51A and 51B show the next push-up force adjusting step. 51B is an enlarged view of the detailed portion F of FIG. 51A. The push-up adjustment pin 752 is removed from one of a series of spring termination holes 748. As a result, the spring 740 can freely rotate around the spring swivel shaft 742 inside any of the other spring end holes 748 to adjust the pushing force.

52A and 52B show the next step of the pushing force adjusting procedure. 52B is an enlarged view of the detailed portion G of FIG. 52A. Since the spring 740 rotates about the spring swivel shaft 742, the end of the spring 740 can be located to form the spring end swivel shaft 744 in another hole of the series of spring end holes 748. .. The push-up adjustment pin 752 is inserted into the hole to create the spring end swivel shaft 744. By this adjustment, for example, the lever arm 750 is enlarged as compared with the length of the lever arm 750 shown in FIG. 49C. In other words, the distance between the spring end swivel shaft 744 and the main swivel shaft 756 increases, which in turn increases the effective pushing force.

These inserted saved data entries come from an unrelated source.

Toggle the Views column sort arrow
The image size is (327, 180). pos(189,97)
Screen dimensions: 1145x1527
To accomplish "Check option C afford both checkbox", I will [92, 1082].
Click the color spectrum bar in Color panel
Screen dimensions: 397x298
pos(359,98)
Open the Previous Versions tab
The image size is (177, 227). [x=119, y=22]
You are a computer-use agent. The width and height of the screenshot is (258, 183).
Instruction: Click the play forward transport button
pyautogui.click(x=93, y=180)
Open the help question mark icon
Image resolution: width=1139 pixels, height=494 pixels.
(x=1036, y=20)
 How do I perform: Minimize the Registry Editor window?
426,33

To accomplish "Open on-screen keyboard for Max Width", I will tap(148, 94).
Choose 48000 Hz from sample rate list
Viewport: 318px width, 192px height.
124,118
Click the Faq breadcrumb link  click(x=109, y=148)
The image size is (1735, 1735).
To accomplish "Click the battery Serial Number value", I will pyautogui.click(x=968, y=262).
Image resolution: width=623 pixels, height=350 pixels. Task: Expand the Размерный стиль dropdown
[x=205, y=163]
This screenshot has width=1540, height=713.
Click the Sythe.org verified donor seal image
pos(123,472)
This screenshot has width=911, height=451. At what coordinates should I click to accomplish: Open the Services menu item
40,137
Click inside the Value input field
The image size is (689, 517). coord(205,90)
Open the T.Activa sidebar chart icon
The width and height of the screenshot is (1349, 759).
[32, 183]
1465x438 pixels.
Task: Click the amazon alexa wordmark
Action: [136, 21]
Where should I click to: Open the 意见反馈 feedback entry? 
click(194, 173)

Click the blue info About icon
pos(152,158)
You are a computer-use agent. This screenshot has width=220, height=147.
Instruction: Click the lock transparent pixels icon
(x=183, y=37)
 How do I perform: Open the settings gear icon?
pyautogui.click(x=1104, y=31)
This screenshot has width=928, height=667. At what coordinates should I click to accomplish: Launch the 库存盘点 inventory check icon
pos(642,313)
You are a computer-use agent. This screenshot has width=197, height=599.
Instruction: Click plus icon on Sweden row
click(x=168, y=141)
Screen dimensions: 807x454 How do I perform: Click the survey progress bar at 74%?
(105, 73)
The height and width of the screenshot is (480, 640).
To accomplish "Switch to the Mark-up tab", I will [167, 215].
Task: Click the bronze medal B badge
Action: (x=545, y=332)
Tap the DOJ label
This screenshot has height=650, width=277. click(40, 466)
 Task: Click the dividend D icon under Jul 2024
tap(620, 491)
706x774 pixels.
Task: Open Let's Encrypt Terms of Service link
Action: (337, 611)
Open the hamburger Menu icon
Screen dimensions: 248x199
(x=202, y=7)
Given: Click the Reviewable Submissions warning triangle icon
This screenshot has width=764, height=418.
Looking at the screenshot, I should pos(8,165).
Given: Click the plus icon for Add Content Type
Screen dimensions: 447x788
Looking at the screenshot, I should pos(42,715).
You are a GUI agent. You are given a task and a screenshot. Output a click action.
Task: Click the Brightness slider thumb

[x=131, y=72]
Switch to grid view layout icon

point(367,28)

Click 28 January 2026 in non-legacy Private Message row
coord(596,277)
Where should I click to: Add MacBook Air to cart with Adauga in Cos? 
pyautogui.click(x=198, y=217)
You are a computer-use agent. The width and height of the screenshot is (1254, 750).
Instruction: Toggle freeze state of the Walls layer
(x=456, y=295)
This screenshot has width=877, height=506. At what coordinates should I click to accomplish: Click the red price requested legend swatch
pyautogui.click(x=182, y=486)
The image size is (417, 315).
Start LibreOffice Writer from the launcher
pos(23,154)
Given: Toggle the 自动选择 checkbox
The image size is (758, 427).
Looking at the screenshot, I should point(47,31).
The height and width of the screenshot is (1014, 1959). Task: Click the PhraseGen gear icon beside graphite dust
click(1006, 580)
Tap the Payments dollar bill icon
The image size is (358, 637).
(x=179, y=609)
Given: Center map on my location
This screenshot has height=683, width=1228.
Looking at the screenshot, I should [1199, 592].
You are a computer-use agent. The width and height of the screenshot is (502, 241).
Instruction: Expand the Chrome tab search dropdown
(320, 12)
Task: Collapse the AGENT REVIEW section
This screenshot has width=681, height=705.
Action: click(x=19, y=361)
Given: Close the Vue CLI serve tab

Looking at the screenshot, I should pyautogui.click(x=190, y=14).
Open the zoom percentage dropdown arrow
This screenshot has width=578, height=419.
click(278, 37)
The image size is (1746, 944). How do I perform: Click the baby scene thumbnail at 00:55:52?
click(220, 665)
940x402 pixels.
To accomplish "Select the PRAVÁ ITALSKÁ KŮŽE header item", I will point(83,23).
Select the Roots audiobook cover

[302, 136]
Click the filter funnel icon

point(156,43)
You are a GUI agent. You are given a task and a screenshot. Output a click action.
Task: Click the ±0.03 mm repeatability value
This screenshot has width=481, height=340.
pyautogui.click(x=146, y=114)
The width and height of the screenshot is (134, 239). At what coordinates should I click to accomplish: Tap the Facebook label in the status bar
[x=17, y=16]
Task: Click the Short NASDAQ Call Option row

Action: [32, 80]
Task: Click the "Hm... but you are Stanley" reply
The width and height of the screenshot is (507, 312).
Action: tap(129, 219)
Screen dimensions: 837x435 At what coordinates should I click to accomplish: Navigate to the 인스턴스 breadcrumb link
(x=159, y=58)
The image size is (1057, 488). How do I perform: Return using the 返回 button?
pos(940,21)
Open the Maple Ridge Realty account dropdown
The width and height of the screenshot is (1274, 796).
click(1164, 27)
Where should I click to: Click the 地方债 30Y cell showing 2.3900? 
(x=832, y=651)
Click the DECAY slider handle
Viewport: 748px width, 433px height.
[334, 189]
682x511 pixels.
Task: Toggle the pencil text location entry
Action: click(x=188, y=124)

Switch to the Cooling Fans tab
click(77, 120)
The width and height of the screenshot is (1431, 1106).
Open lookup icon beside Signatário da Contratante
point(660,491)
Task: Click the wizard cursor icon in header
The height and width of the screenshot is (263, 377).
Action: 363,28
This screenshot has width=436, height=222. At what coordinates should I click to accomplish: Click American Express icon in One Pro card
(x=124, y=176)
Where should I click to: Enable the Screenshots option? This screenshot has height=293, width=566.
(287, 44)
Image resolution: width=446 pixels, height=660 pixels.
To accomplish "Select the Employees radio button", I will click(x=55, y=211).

53A and 53B to 56 show the height adjustment procedure. FIG. 53B is an enlarged view of the detail portion H of FIG. 53A. In FIGS. 53A and 53B, the elevating push-up chair 700 is positioned at its lowest height, and the height adjusting pin 720 is located in the highest hole of the height adjusting holes 716 of the height adjusting bar 714. The initial configuration of the chair 700 is shown.

53A and 53B show the elevating push-up chair 700 in which the height adjusting pin 720 is in the highest position and in the lowest position. 54A, 54B show a first height adjustment step for changing the maximum height that the elevating push-up chair 700 can achieve for this exemplary embodiment. FIG. 54B is an enlarged view of the detail portion H of FIG. 54A. The height adjusting pin 720 is shown as having been removed from one of the height adjusting holes 716 into which the pin has been inserted.

55A, 55B show the next height adjustment step of this exemplary embodiment. FIG. 55B is an enlarged view of the detail portion J of FIG. 55A. The height adjustment pin 720 is reinserted into the lower hole of the height adjustment holes 716. As a result, the range of motion of the height adjusting sleeve 754 along the parallelogram link 756 is limited by the height adjusting pin 720, so that the maximum height of the elevating push-up chair 700 is set to a lower height.

FIG. 56 is a side view of the elevating pedestrian chair 700 showing that the height adjusting pin 720 prevents the height adjusting sleeve 754 from fully rising along the height adjusting bar 714. This acts against the pushing force of the spring 740 and limits the elevating walkchair 700 from reaching maximum height.

It should be noted that the push-up adjustment mechanisms 758 and height adjustment mechanisms 712,760 on both sides of the elevating walkchair 700 may require the adjustments described herein to be performed on both sides. In another embodiment, the adjusting mechanism may be provided on only one side, provided that the elevating walkchair and the adjusting mechanism component are durable enough to enable the one-sided mechanism.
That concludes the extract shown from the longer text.